This is admittedly a bit of an obscure question, so I apologize for the awkward wording of the question. To begin, assume you are playing as White, and that a "forcing move" is any move that leaves Black with only one possible move.
Imagine a position where you have a mate in one. In addition, you also have a different move that gives black only one possible move that is also a mate in one. So, functionally, you have the option to play a mate in one or a mate in two. Extend this idea so you have a sequence of forcing moves that allows you to play a mate in one, mate in two, mate in three, and so on, all the way to mate in n. What is the largest value of n? For example, in the position below, White has a sequence of forcing moves that allow a mate in one, two, three, four, and five. Note that every move Black has in all variations is forced.
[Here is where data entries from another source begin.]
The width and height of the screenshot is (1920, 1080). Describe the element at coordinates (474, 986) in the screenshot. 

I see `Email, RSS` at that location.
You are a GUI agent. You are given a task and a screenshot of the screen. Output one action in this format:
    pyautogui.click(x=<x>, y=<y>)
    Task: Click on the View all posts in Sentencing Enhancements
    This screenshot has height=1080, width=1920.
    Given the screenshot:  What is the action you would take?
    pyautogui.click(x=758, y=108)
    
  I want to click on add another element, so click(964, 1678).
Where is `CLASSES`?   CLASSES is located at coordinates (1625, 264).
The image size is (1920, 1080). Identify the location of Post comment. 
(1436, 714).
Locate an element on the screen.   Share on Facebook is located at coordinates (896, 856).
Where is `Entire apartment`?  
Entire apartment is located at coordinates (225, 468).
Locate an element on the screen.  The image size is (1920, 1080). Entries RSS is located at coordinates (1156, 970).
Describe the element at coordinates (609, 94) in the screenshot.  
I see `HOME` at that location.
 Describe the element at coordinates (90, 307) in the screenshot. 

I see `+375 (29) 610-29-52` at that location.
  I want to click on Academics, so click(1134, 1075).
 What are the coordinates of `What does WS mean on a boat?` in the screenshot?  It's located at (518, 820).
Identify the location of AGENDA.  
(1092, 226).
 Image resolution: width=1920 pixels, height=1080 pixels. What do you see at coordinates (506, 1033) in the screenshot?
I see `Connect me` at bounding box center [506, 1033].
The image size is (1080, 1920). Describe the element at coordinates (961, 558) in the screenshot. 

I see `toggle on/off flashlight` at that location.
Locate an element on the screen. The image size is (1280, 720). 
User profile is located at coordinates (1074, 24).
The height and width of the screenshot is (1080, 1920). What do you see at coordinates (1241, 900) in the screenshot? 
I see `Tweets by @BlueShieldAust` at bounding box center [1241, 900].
[FEN "6k1/8/8/4BQNB/8/8/8/6K1 w - - 0 50"] 1. Qf7# (1. Qh7+ Kf8 2. Qf7#) (1. Bf7+ Kf8 2. Qc8+ Ke7 3. Qe8#) (1. Bf7+ Kf8 2. Bd6+ Kg7 3. Qe5+ Kh6 4. Bf8#) (1. Bf7+ Kf8 2. Bd6+ Kg7 3. Qe5+ Kh6 4. Qd4 Kxg5 5. Qf4#)
For this position, there is a potential mate in six - 1. Bf7+ Kf8 2. Bd6+ Kg7 3.Qe5+ Kh6 4. Qd4 Nxg5 5. Qg7+ Kf5 6. Qg6# - but I am not counting this because the move 5... Kf5 is not, under this definition, forced. Black can also play 5... Kh5. To the best of my knowledge, there is not a series of forcing moves which allows for a mate in exactly six.
Of course, this position is not the end-all-be-all. I only created it for illustrative purposes. A position with mate in one through mate in fifty may exist, for all I know. Has anyone here heard of a similar problem before? If so, do you have any leads, or better yet, any ideas of your own?